Enter the Darkness
Tenth grade proved to be one of the best years of my life. I made more friends than I had ever had before and was really starting to feel like I belonged. Everything was about to change dramatically for the worse.
As summer vacation wound down in 1979, at the beginning of band practice for the new school year, my father had a heart attack. He was 44 at the time. I wasn’t home when it happened. I was sleeping over at a friend’s house. My mother didn’t call me or send for me. I got up casually and when I got home she told me what had happened. I was terrified about what was going to happen next.
We went to the hospital to see my dad and to my relief, he didn’t look any different than before. He explained that during the night he couldn’t sleep because he had such burning in his chest and by the morning it was still there so he thought he should go to the hospital. I don’t remember how he got there, by ambulance or by car. I just remember crying a lot and being terrified of losing him.

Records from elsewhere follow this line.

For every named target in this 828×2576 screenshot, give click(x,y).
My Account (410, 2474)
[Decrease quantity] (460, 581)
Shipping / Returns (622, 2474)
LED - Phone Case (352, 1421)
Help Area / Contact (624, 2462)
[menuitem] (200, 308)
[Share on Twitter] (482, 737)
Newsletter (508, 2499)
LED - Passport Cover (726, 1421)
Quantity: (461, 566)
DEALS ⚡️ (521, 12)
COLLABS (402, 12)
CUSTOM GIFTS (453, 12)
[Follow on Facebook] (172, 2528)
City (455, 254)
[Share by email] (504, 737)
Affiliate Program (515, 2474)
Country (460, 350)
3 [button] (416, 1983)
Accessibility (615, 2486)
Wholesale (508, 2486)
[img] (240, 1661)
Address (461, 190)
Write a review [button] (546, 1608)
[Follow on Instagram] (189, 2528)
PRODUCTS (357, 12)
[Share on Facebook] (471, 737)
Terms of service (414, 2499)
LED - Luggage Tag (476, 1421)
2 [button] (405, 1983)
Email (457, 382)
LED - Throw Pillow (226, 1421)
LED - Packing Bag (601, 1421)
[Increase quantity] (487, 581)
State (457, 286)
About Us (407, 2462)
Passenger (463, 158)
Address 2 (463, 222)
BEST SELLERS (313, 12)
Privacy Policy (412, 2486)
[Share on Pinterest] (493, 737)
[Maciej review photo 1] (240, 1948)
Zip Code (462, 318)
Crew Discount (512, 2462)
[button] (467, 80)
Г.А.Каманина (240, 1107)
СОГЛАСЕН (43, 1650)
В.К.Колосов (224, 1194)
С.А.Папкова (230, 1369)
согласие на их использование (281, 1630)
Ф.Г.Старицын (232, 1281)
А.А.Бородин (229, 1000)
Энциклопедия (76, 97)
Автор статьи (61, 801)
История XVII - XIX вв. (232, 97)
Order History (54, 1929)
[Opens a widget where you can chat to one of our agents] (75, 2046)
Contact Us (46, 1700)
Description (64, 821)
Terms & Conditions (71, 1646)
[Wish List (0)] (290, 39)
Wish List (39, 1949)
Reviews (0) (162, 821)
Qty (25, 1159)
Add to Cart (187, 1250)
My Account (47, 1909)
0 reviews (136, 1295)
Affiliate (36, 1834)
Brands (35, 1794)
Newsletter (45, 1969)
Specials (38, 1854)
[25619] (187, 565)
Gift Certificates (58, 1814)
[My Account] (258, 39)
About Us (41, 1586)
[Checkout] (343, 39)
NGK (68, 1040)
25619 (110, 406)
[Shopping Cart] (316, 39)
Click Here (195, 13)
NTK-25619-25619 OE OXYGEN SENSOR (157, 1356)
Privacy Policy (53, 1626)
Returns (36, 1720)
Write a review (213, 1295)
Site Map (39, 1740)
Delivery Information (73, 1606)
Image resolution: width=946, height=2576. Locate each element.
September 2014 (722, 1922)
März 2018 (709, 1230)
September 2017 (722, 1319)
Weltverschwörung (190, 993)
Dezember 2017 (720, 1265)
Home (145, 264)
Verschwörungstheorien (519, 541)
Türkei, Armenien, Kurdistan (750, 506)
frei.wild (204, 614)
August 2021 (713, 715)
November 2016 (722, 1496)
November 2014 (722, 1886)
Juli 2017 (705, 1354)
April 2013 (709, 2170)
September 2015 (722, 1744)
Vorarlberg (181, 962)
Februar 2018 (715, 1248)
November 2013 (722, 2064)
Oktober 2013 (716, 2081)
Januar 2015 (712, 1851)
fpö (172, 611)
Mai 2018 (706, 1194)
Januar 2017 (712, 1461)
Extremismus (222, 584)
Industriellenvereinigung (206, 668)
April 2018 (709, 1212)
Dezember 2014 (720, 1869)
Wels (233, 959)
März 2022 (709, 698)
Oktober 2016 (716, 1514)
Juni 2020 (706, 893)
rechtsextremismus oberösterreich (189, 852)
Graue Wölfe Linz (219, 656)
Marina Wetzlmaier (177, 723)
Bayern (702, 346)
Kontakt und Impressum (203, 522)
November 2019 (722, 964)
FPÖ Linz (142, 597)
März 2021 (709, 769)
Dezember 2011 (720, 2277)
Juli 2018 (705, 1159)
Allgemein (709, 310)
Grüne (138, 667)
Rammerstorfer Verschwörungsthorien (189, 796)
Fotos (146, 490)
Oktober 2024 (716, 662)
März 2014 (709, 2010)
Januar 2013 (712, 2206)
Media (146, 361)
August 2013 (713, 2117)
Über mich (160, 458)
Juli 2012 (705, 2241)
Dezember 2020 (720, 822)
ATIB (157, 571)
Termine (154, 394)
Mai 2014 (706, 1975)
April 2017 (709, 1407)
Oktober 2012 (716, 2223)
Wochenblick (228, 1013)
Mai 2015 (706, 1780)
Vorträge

My dad spent a month in the hospital. He was 2 weeks in one place and when he was about to be discharged he was still having chest pain on the stairs so they sent him to another hospital for more tests and a cardiac catheterization. I was terrified all over again because I thought he was coming home. When we went to see him at the other hospital, I could see the fear on his face and he broke down and cried. I had never seen my dad cry in all my life and it nearly brought me to hysterics. I had a very bad feeling in my gut about this whole affair. The cardiac catheterization showed that there were 3 arteries with blockages. In 1979, the treatment for heart disease was more conservative. They tried to treat things medically before opting for surgery. They put my dad on medicine and finally he was pain free and they sent him home with orders to be seen frequently for reevaluation.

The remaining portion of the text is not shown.